DigiCert ONE client authentication certificate
Configure OpenSSL with DigiCert® Software Trust Manager PKCS11 library
Software Trust Manager keypair
When you use OpenSSL dgst to sign, it digests the data internally. However, you cannot use OpenSSL pkeyutl to verify the original data with the digest produced by dgst.
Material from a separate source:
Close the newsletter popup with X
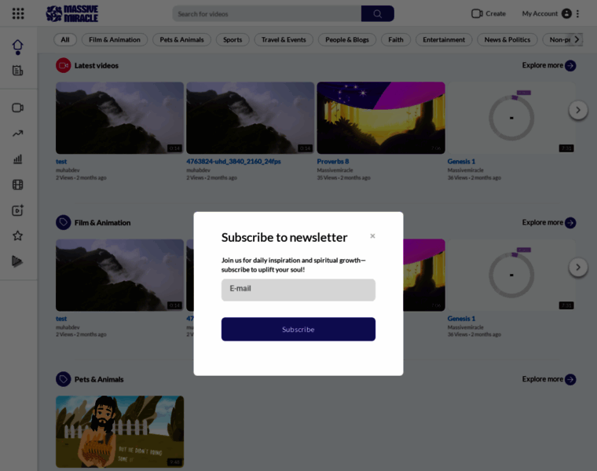Viewport: 597px width, 471px height. click(x=372, y=236)
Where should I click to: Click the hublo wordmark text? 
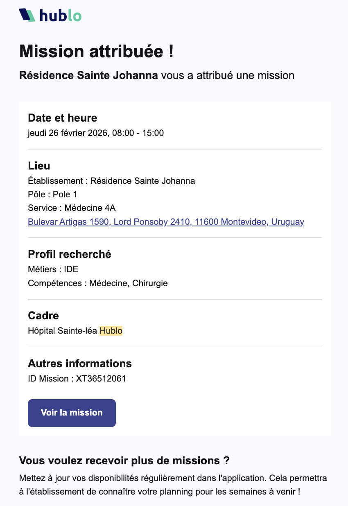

You must manually generate the hash as shown below and use has as the input value in the verify signature command for OpenSSL pkeyutl.
To sign using OpenSSL dgst, run:
$openssl dgst -engine <private key storage> -keyform engine -sign "pkcs11:object=<keypair alias>;type=private" -sha256 -sigopt rsa_padding_mode:pss -sigopt rsa_pss_saltlen:32 -sigopt rsa_mgf1_md:sha256 -out <file name after signed> engine "pkcs11" set.
Command sample:
$openssl dgst -engine pkcs11 -keyform engine -sign "pkcs11:object=keypair-1;type=private" -sha256 -sigopt rsa_padding_mode:pss -sigopt rsa_pss_saltlen:32 -sigopt rsa_mgf1_md:sha256 -out signature.bin sample.bin engine "pkcs11" set.
To generate the hash using OpenSSL dgst, run:
$openssl dgst -sha256 -binary sample.bin > hashed_output.bin
Command sample:
$openssl dgst -sha256 -binary sample.bin > hashed_output.bin
To verify your signature using OpenSSL pkeyutl, run:
$openssl pkeyutl -verify -in <hashed file> -sigfile <signed file> -pkeyopt rsa_padding_mode:pss -pkeyopt digest:sha256 -pubin -inkey keypair-1.pem
Command sample
$openssl pkeyutl -verify -in hashed_sample.bin -sigfile signature.bin -pkeyopt rsa_padding_mode:pss -pkeyopt digest:sha256 -pubin -inkey keypair-1.pem
Error:
$openssl pkeyutl -verify -in sample.bin -sigfile signature.bin -pkeyopt rsa_padding_mode:pss -pkeyopt digest:sha256 -pubin -inkey keypair-1.pem
Error: The input data looks too long to be a hash
Description: pkeyutl expects a digest as an input file to verify the signature.
Solution: Use the instructions above.